So, how did Chris end up on it then? He’s obviously had his issues over the course of the last couple of years and some artists have been afraid to work with him but it seems like you guys have been in the studio a lot lately. How did you end up linking up with him?
He actually came to one of my shows one day out of nowhere. It was in New York at NYU. I was like, ‘What the hell is Chris Brown doing here!?’ So obviously I let him backstage and he was like, ‘Man, I fucks with your music heavy. Let’s work.’ At the time, I didn’t know he was so down-to-Earth so I didn’t even know if he was serious. But, sure enough, we stayed in contact and hit the studio in Miami one day and then hit it a whole bunch of times after that. We did like five songs together and one of them was “My Last.” I played that for him and he was like, ‘Man, this is cold,’ and he immediately got on it and that’s really how it all happened.
So, he just showed up at one of your shows and that led to you getting your first hit? You must have good Karma on your side right now or something. [Laughs]
[Laughs] You’d be surprised! A lot of people have been reaching out to me by showing up at my shows. From Rick Ross to Jadakiss to tons of other people, they just show up at my shows to support me. I’m definitely appreciative of it all.
You’ve gotten plenty of cosigns since you started making a name for yourself, but obviously the strongest one came from Kanye West, who signed you to G.O.O.D. Music. That said, it’s surprising to hear you’re almost ready to release Finally Famous because it seems like now is the busiest ‘Ye’s been in the last few years. How involved was he able to be with your album?
That’s the thing with Kanye. He always has a project he’s working on. He’s an artist himself, so you can’t be mad at him for focusing on what he has to do. And he’s definitely still managed to put a lot of work and effort into my project. But No I.D. actually did the majority of the production on Finally Famous. He did about 80 percent of the album. And then Pharrell did a track. Kanye did a track. And then you know who else brought a cold-ass beat to me? DJ Khaled. He was real familiar with my movement and my story and gave me a beat that he thought would fit my style well just by listening to some of my music.
Okay, so it sounds like you took the initiative and went off and recorded and then checked in every now and then with Kanye to get his take on what you were doing. Is that about right?
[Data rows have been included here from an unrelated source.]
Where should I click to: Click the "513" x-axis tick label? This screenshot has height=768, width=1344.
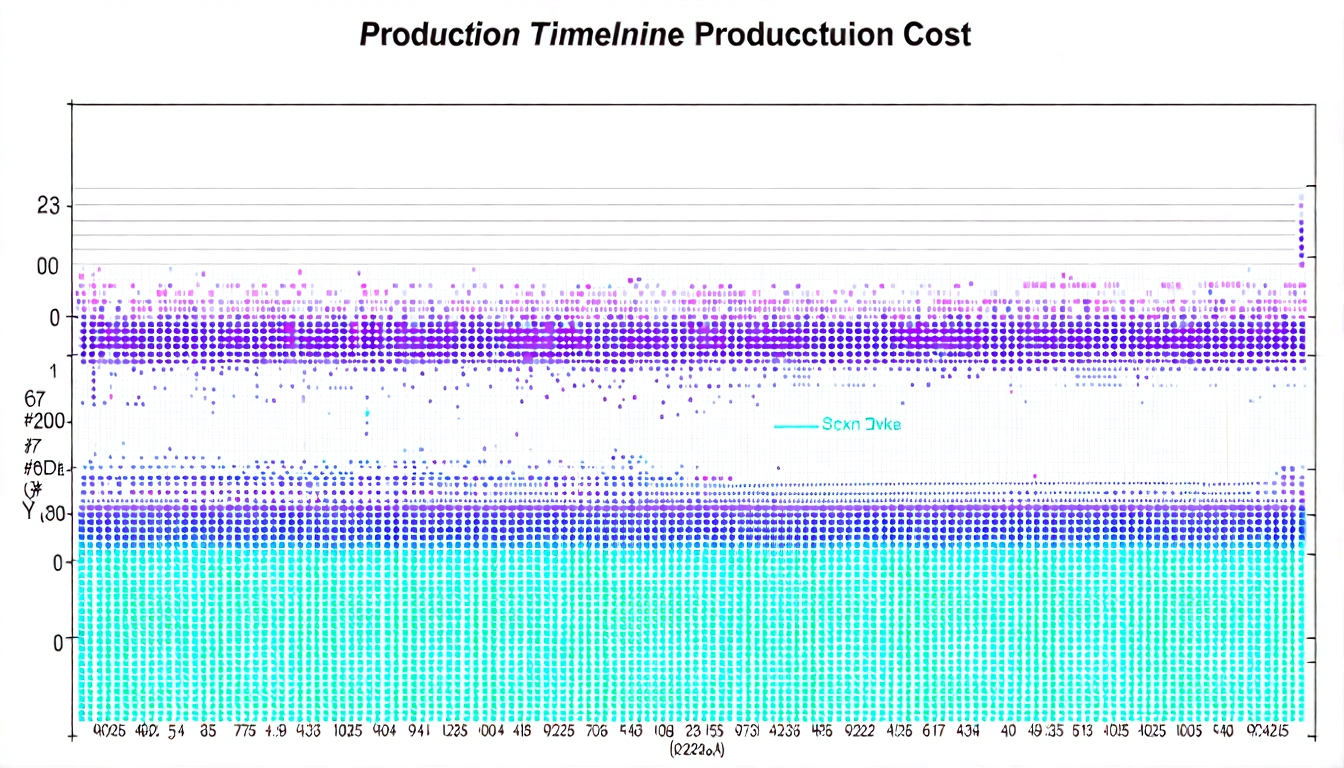point(1082,731)
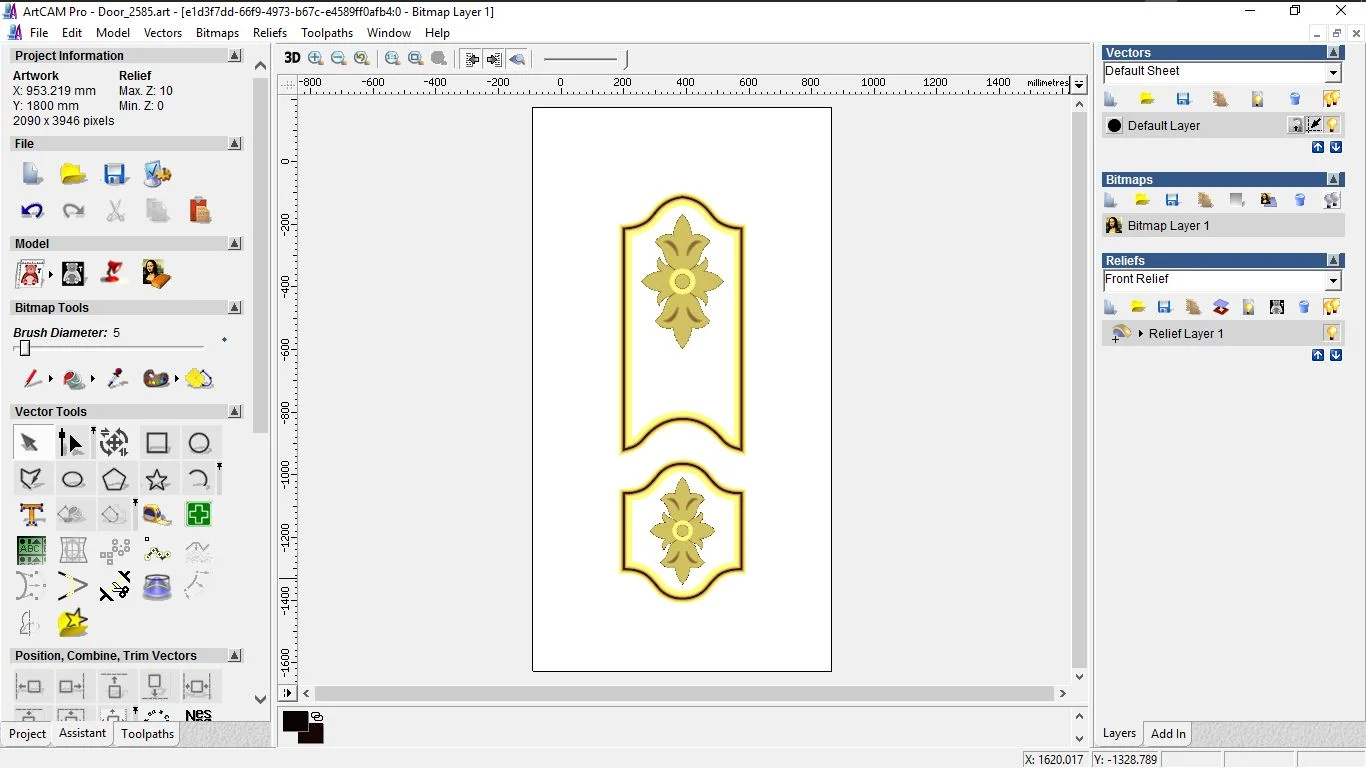The image size is (1366, 768).
Task: Select Bitmap Layer 1 in Bitmaps panel
Action: pyautogui.click(x=1168, y=226)
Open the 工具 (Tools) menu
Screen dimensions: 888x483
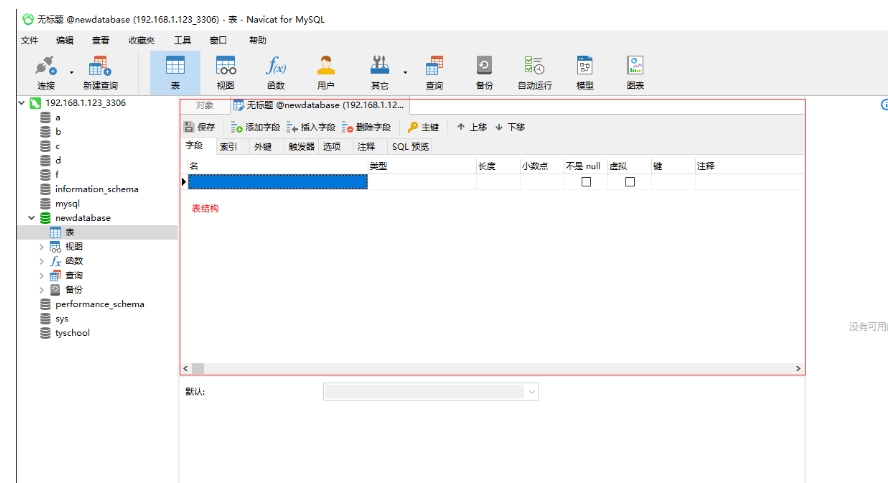click(x=182, y=40)
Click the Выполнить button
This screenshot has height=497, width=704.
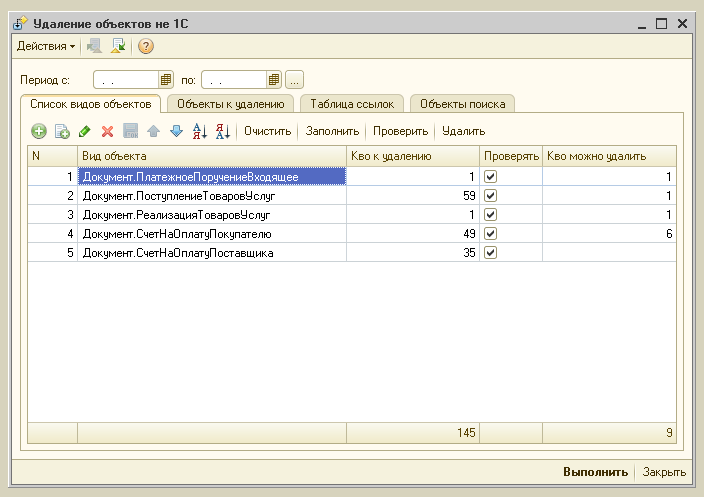[x=595, y=472]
Yeah, definitely. You have a great perspective, if you’re able to tell that from the outside. Kanye respects the fact that we can go out and do our own stuff and be good on our own. It’s not like he has to hold our hands the whole way.
Off the topic of the album for a second, I saw that you recently retweeted something that a fan wrote on Twitter suggesting that you and Wiz Khalifa record a mixtape together. I know you appeared on his recent tape, Cabin Fever. Is a collaborative mixtape featuring both of you a real possibility?
We’ve definitely talked about doing something like that. That’s one of my good homies, one of my close friends in this industry. How the [Cabin Fever] stuff came about was I was just chilling at his crib—looking at movies and talking shit—and he was like, ‘Man, I got some stuff you need to hop on.’ He had one song for me to jump on and then I jumped on another song after I heard it. And we’ve talked about doing more work together, too. He told me I was one of his favorite rappers so we will definitely do more work together in the future.
Last question: A lot of rap fans became familiar with you because of the style of punchline that you helped invent last year that became popular thanks to rappers like Drake and Nicki Minaj. That whole “It’s goin’ down…basement” thing. It seems to be just about dead now. Are you glad to see that?
Well, yeah. [Laughs] I’m done with it. It got overused and killed. But I’m still really thankful that Drake paid his respects and told everybody that he got the style from Big Sean. A lot of people still ask me if I was pissed off that Drake and all these people stole my style and I didn’t get recognized for it. But I wasn’t.
Any particular reason? It seems like you could have made a killing in 2010 if you had been in the spotlight a little bit more. We could have been having this same conversation about your album coming out a year ago and you could have gotten more of the credit that you deserved.
That just showed me how far I can go in this industry and how much of an impact I can make. Because, in essence, I changed hip-hop without even putting an album out. That’s a fact. It’s something that will definitely go down in history and I’m excited to be a part of that. And, most importantly, it just goes to show how much further I can go.